Padahal, menurut Lukens (2005), sastra anak harus bisa memberi hiburan dan pemahaman. Sastra anak, selain harus menghibur juga harus memberi nilai moralitas. Menghibur bersifat estetis-personal, sedangkan pemahaman berkaitan nilai estetis-edukatif. Maka, kontrol atau kritik terhadap sastra anak juga harus dilakukan secara intens. Tapi, lagi-lagi muncul persoalan, tidak ada yang aktif menulis kritik seputar sastra anak kita. Bahkan, di dunia akademis, penelitian-penelitian dan buku-buku yang membahas sastra anak masih sangat minim.
Ironisitas ini menjadikan sastra anak semakin jauh dari harapan. Terasing dan tanpa terkontrol. Efeknya, tidak ada kemajuan dunia sastra anak, baik dari aspek estetis dan nilai edukatifnya. Hal ini, jika diteruskan, bacaan-bacaan anak (sastra anak) akan jauh dari dunia anak yang sesungguhnya sehingga sastra sebagai medium nilai moralitas bisa hanya sebagai impian belaka. Implikasinya, budaya literasi dan moralitas anak pun semakin rendah, seperti yang saat ini diprihatinkan banyak orang. Bahkan, keprihatinan ini sampai pada institusi pendidikan, pembelajaran sastra anak di sekolah-sekolah semakin memprihatinkan. Semuanya akan berujung pada sikap baca sastra dan nilai karakter anak-anak yang rendah karena, bagaimanapun, sastra anak bisa jadi media paling efektif dalam distribusi dan internalisasi nlai moralitas.

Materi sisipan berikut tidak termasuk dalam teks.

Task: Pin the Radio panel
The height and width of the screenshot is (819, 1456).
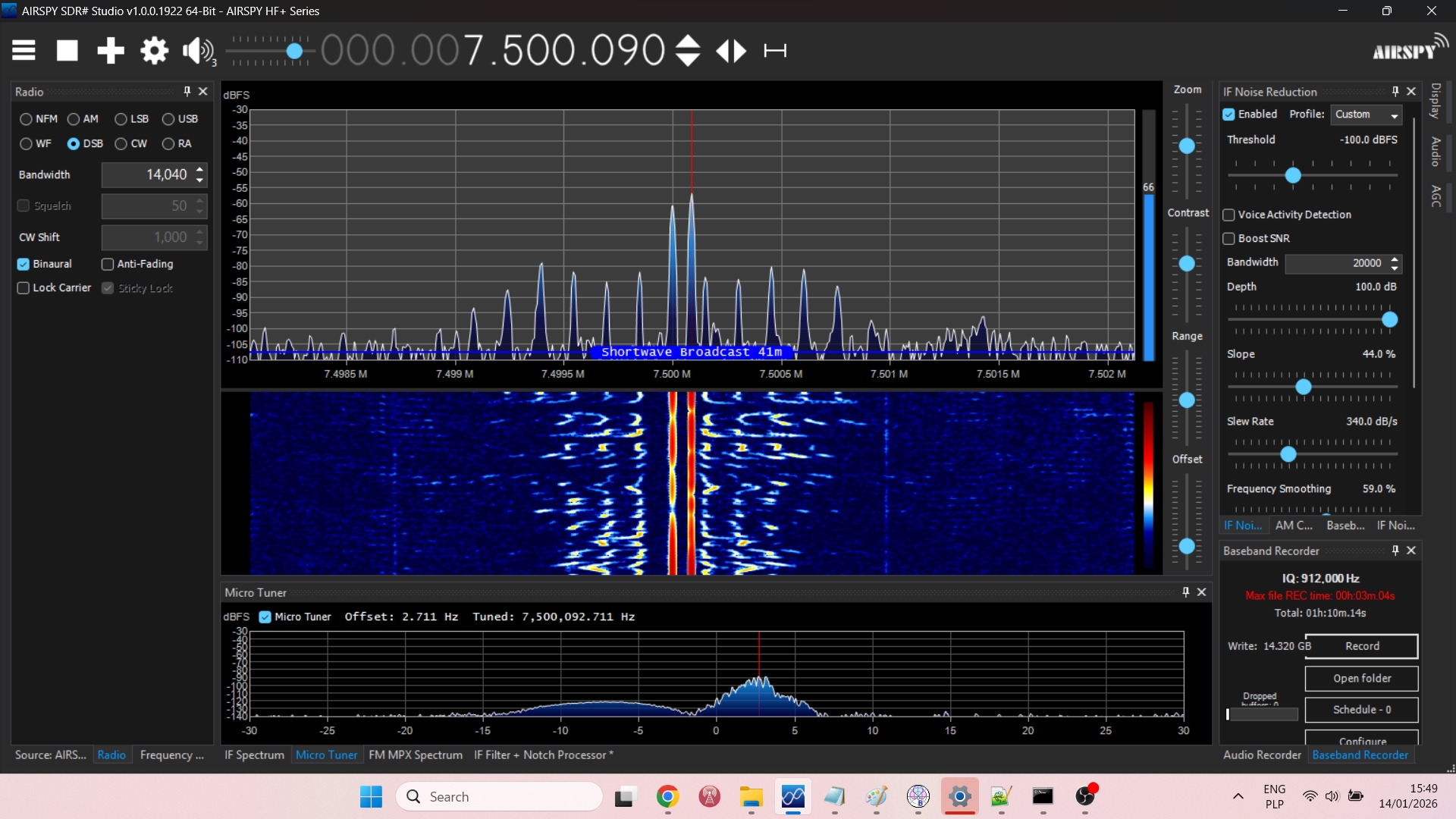Action: 187,91
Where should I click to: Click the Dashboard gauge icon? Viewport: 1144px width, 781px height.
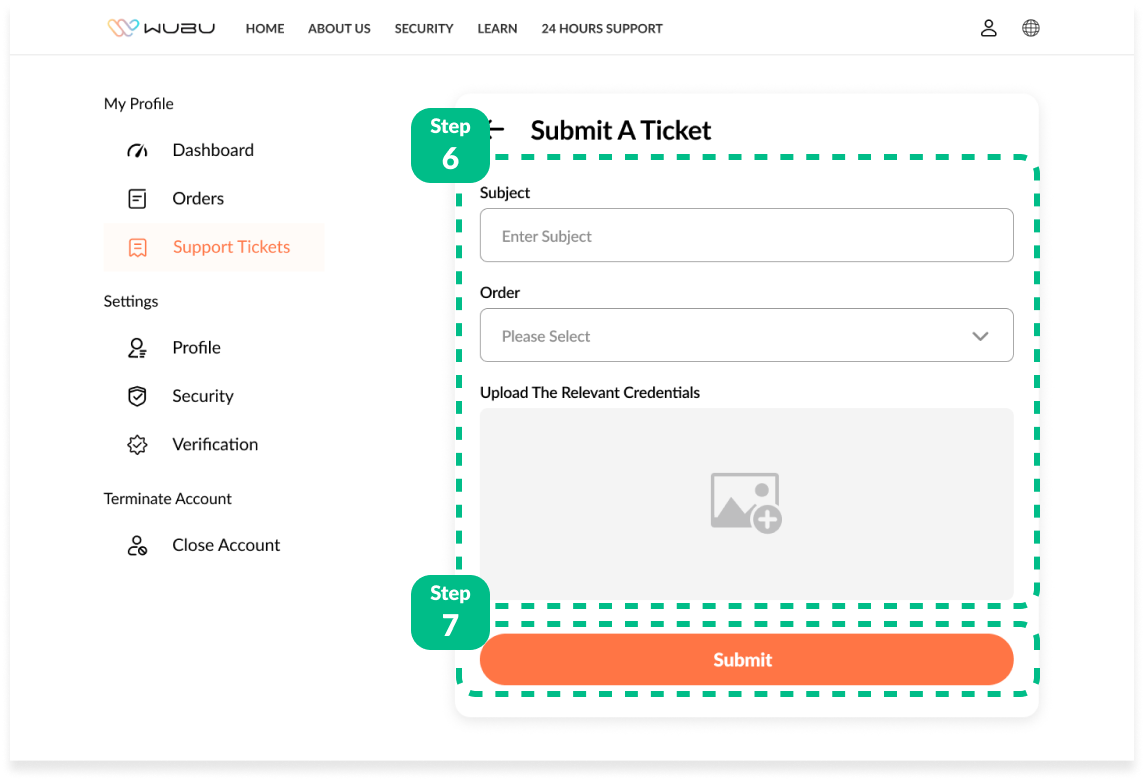pyautogui.click(x=137, y=151)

Revitalisasi Kesadaran Kolektif terhadap Sastra Anak
Dengan kenyataan di atas, dunia sastra (yang mengganggap dirinya serius) harus bertanggung jawab. Ingat, internalisasi nilai yang paling baik adalah sejak dari anak-anak. Maka, tanggung jawab kolektif terhadap persoalan sastra anak yang terlanjur dianaktirikan ini menjadi milik kita semua: sastrawan, penulis, guru, kritikus, dan orang tua untuk aktif mengapresiasi sastra anak sesuai dengan ranah dan bidangnya masing-masing. Penulis harus care dan menulis cerita anak yang baik aspek estetik-edukatifnya. Guru harus mampu mengkritisi dan mengajarkan sastra anak dengan baik. Kritikus dan peneliti tidak merasa terendahkan dengan meneliti dan mengkritis sastra anak. Orang tua harus selalu aktif menyosialisasikan sastra anak kepada anak-anak mereka. Bahkan, redaktur dan penerbit juga harus benar-benar selektif dalam memilih cerita-cerita anak yang akan dipublikasikan dan diterbitkan.
Bisa jadi, persoalan ketertarikan anak-anak kita terhadap dunia audio-visual daripada dunia literal-imaginal saat ini disebabkan oleh kesalahan kolektif kita yang tidak pernah serius terhadap sastra anak. Padahal, pada perkembangan anak, kebutuhan primer fantasi, imajinasi, dan literasi wajib untuk dipenuhi, tetapi kita melalaikannya sehingga anak-anak kita mencari dan mendapatkannya lewat televisi dan internet, misalnya. Jadi budaya game dan menonton televisi pun lebih digemari daripada budaya baca sastra.
Oleh karena itu, sudah saatnya kita membangun kesadaran kolektif untuk merevitalisasi sastra anak yang sudah lama dianak tirikan, dan tanggung jawab itu ada pada kita semua, sebagai penulis, pendidik, dan orang tua untuk selalu care terhadap perkembangan penulisan, nilai, media, dan eksistensi sastra anak.
Siapa yang akan peduli terhadap anak-anak kita kalau bukan kita sendiri, dan dengan memajukan sastra anak, maka kita berarti sudah menyayangi anak-anak kita karena lewat sastralah anak belajar berimajinasi, berasosiasi, dan mengidentifikasi diri untuk menjadk anak yang baik literasi dan karakternya.
Heru Kurniawan, Penulis cerita anak dan dosen Sekolah Tinggi Agama Islam Negeri (STAIN) Purwokerto.